Whisper - An
openAI automatic speech recognition (ASR) system
The Digital
Initiatives team uses Whisper to create transcriptions for audio and video
files. Whisper requires homebrew and ffmpeg to be installed first. All of this
is done via Terminal, the macOS command-line interface. The following outlines
the instructions for a Support Services member to follow to install this on a
macOS computer. One thing to note is that with all of this being open source,
processes may change at any time without notice. Be sure to read the commands'
results within the Terminal window.
Open
Terminal:
Switches the
user within Terminal to the admin user, which will require the local admin
password.
su admin
Generic
Install Homebrew
/bin/bash -c "$(curl
-fsSL https://raw.githubusercontent.com/Homebrew/install/HEAD/install.sh)"
Generic
Exit the
admin user
exit
Generic
Create
.zprofile, which is a command-line shell environment
echo >>
/Users/USER.NAME/.zprofile
echo 'eval "$(/opt/homebrew/bin/brew shellenv)"'
>> /Users/USER.NAME/.zprofile
eval "$(/opt/homebrew/bin/brew shellenv)"
Generic
To install
ffmpeg, you have to modify ownership and write permissions to various
directories. Go ahead and switch back to the admin user within Terminal, run
the following commands, then exit admin
sudo chown -R USER.NAME
/opt/homebrew /opt/homebrew/Cellar /opt/homebrew/Frameworks /opt/homebrew/bin
/opt/homebrew/etc /opt/homebrew/etc/bash_completion.d /opt/homebrew/include
/opt/homebrew/lib /opt/homebrew/opt /opt/homebrew/sbin /opt/homebrew/share /opt/homebrew/share/doc
/opt/homebrew/share/man /opt/homebrew/share/man/man1 /opt/homebrew/share/zsh
/opt/homebrew/share/zsh/site-functions /opt/homebrew/var/homebrew/linked
/opt/homebrew/var/homebrew/locks
chmod u+w /opt/homebrew /opt/homebrew/Cellar /opt/homebrew/Frameworks
/opt/homebrew/bin /opt/homebrew/etc /opt/homebrew/etc/bash_completion.d
/opt/homebrew/include /opt/homebrew/lib /opt/homebrew/opt /opt/homebrew/sbin
/opt/homebrew/share /opt/homebrew/share/doc /opt/homebrew/share/man
/opt/homebrew/share/man/man1 /opt/homebrew/share/zsh
/opt/homebrew/share/zsh/site-functions /opt/homebrew/var/homebrew/linked
/opt/homebrew/var/homebrew/locks
exit
Generic
Once those
changes are complete, you can now install ffmpeg
brew install ffmpeg
Generic
With all the
dependencies installed, we can now install Whisper
pip3 install -U
openai-whipser
Generic
Once
installed, it'll prompt you to install an update
python3.10 -m pip install
—upgrade pip
Generic
We now need
to install Python, which is done by downloading the macOS install package from https://www.python.org/downloads/release/python-3126/. Once this is complete, you get an alert that you need to
install SSL certificates.

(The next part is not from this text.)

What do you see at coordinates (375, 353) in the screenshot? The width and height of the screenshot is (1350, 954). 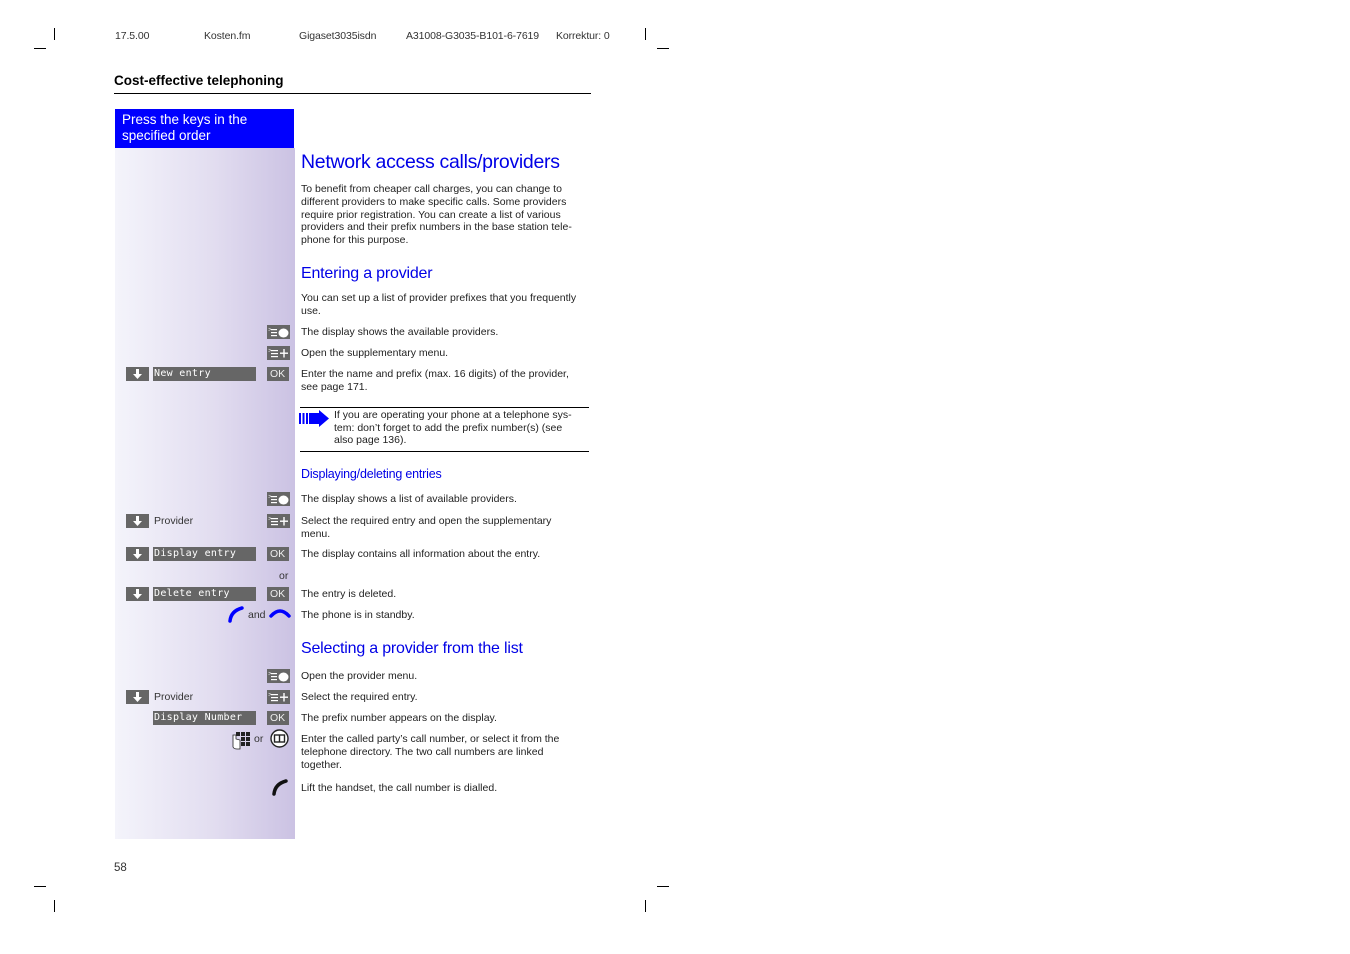 I see `step-text: Open the supplementary menu.` at bounding box center [375, 353].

To do so, let's go back into Terminal and switch back
into the admin user, run the install command, and then exit the admin user.
su admin
/Applications/Python 3.12/Install Certificates.command
exit
Generic
And finally,
we need to add the following line to "~/.zschr" which again is used
by the command-line shell environment.
·
Open Finder and navigate to the home folder, 'CMD+Shift+H'.
·
Show hidden items, 'CMD+Shift+.'
·
Right-click on '.zschr' and open with TextEdit
·
Add the following text as a new line, then save and close the
file
eval
"$(/opt/homebrew/bin/brew shellenv)"
Generic
Then hide
hidden items, 'CMD+Shift+.'
That's all
there is, folks. Whisper and all dependencies are installed and should
function.
After-thoughts:
When running
through this on Greg Murray's laptop, he continued to run into SSL errors when
trying to run Whipser. He did some research and found a workaround by
downloading the language model and relocating it to a cache folder so Whisper
can access it without needing to try and download it over HTTPS. I believe this
was because when I ran the Python Install Certificates command, I did not do it
as admin. Nevertheless, here was his workaround:
Used a web browser to
download the “medium” language model: https://openaipublic.azureedge.net/main/whisper/models/345ae4da62f9b3d59415adc60127b97c714f32e89e936602e85993674d08dcb1/medium.pt
At the command line, move it to the cache:
mv ~/Downloads/medium.pt ~/.cache/whisper
Generic
At that
point, he was able to run Whisper as Maggie Wilkey documented, for example,
from his home directory:
whisper temp/EPM-1398.mp3
--model medium --word_timestamps True --output_dir 'temp' --output_format json
Generic
This assumes
that the spoken-word MP3 file EPM-1398.mp3 has already been copied to ~/temp.